* SHORT PROBLEM: Reproduce every row below word for word, leaving the pictures out.
-- begin RECORDS --
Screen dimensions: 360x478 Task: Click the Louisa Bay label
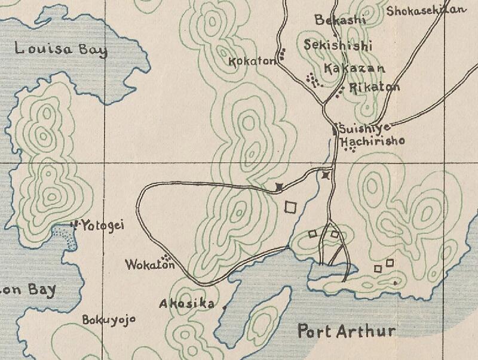pyautogui.click(x=61, y=49)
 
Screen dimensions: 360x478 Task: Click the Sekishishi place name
pyautogui.click(x=338, y=45)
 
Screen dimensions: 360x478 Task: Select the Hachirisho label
pyautogui.click(x=372, y=141)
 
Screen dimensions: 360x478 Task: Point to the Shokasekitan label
pyautogui.click(x=425, y=11)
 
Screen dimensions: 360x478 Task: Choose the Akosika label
pyautogui.click(x=186, y=304)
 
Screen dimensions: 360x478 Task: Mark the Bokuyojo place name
pyautogui.click(x=109, y=319)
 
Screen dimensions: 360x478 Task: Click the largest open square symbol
pyautogui.click(x=291, y=207)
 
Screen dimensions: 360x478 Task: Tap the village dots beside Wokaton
pyautogui.click(x=168, y=257)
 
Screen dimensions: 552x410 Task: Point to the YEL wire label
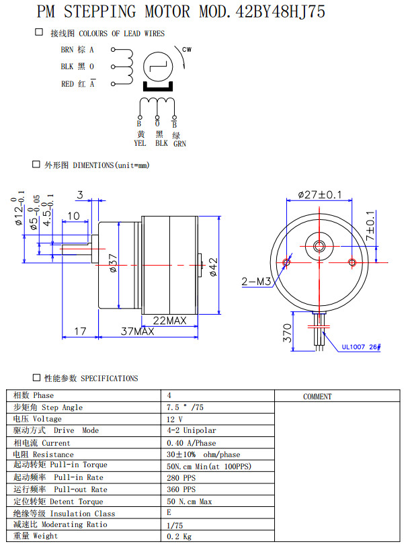point(140,143)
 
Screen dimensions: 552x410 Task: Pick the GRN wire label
point(179,143)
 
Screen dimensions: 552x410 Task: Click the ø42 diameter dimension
point(213,266)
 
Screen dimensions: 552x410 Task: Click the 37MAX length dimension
point(138,331)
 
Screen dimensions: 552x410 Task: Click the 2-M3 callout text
point(255,282)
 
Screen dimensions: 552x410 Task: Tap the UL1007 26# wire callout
point(361,347)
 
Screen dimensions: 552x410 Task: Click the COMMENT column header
point(317,397)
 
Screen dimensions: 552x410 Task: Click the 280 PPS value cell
point(181,477)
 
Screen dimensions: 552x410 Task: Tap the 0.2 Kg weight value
point(178,537)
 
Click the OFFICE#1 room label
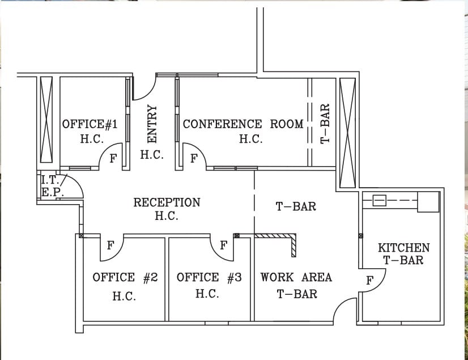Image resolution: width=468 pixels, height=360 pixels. click(90, 124)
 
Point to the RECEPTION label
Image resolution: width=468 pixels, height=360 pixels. click(167, 202)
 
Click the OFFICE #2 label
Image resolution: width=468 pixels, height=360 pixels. click(125, 277)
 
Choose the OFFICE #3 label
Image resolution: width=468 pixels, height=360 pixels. click(209, 277)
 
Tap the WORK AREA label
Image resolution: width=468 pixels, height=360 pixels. click(296, 277)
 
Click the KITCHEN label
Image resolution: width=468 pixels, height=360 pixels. click(403, 248)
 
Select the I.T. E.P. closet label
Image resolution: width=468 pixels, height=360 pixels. click(52, 186)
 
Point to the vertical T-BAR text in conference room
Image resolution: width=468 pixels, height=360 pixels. click(325, 123)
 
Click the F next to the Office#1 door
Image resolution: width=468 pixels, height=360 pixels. click(113, 158)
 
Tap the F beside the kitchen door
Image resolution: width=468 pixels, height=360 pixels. click(369, 280)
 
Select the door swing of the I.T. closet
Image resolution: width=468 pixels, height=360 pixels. click(74, 187)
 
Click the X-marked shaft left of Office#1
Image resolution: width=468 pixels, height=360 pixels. click(47, 118)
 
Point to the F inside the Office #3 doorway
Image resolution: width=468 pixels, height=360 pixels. click(223, 245)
-- end RECORDS --
* TASK OUTPUT:
Screen dimensions: 360x478 Task: Click the Louisa Bay label
pyautogui.click(x=61, y=49)
 
Screen dimensions: 360x478 Task: Click the Sekishishi place name
pyautogui.click(x=338, y=45)
 
Screen dimensions: 360x478 Task: Select the Hachirisho label
pyautogui.click(x=372, y=141)
 
Screen dimensions: 360x478 Task: Point to the Shokasekitan label
pyautogui.click(x=425, y=11)
 
Screen dimensions: 360x478 Task: Choose the Akosika label
pyautogui.click(x=186, y=304)
 
Screen dimensions: 360x478 Task: Mark the Bokuyojo place name
pyautogui.click(x=109, y=319)
 
Screen dimensions: 360x478 Task: Click the largest open square symbol
pyautogui.click(x=291, y=207)
 
Screen dimensions: 360x478 Task: Tap the village dots beside Wokaton
pyautogui.click(x=168, y=257)
 
Screen dimensions: 552x410 Task: Point to the YEL wire label
point(140,143)
 
Screen dimensions: 552x410 Task: Pick the GRN wire label
point(179,143)
 
Screen dimensions: 552x410 Task: Click the ø42 diameter dimension
point(213,266)
 
Screen dimensions: 552x410 Task: Click the 37MAX length dimension
point(138,331)
 
Screen dimensions: 552x410 Task: Click the 2-M3 callout text
point(255,282)
 
Screen dimensions: 552x410 Task: Tap the UL1007 26# wire callout
point(361,347)
 
Screen dimensions: 552x410 Task: Click the COMMENT column header
point(317,397)
 
Screen dimensions: 552x410 Task: Click the 280 PPS value cell
point(181,477)
 
Screen dimensions: 552x410 Task: Tap the 0.2 Kg weight value
point(178,537)
 
Click the OFFICE#1 room label
Image resolution: width=468 pixels, height=360 pixels. click(90, 124)
 
Point to the RECEPTION label
Image resolution: width=468 pixels, height=360 pixels. click(167, 202)
 
Click the OFFICE #2 label
Image resolution: width=468 pixels, height=360 pixels. click(125, 277)
 
Choose the OFFICE #3 label
Image resolution: width=468 pixels, height=360 pixels. click(209, 277)
 
Tap the WORK AREA label
Image resolution: width=468 pixels, height=360 pixels. click(296, 277)
 
Click the KITCHEN label
Image resolution: width=468 pixels, height=360 pixels. click(403, 248)
 
Select the I.T. E.P. closet label
Image resolution: width=468 pixels, height=360 pixels. click(52, 186)
 
Point to the vertical T-BAR text in conference room
Image resolution: width=468 pixels, height=360 pixels. click(325, 123)
 
Click the F next to the Office#1 door
Image resolution: width=468 pixels, height=360 pixels. click(113, 158)
 
Tap the F beside the kitchen door
Image resolution: width=468 pixels, height=360 pixels. click(369, 280)
 
Select the door swing of the I.T. closet
Image resolution: width=468 pixels, height=360 pixels. click(74, 187)
 
Click the X-marked shaft left of Office#1
Image resolution: width=468 pixels, height=360 pixels. click(47, 118)
 
Point to the F inside the Office #3 doorway
Image resolution: width=468 pixels, height=360 pixels. click(223, 245)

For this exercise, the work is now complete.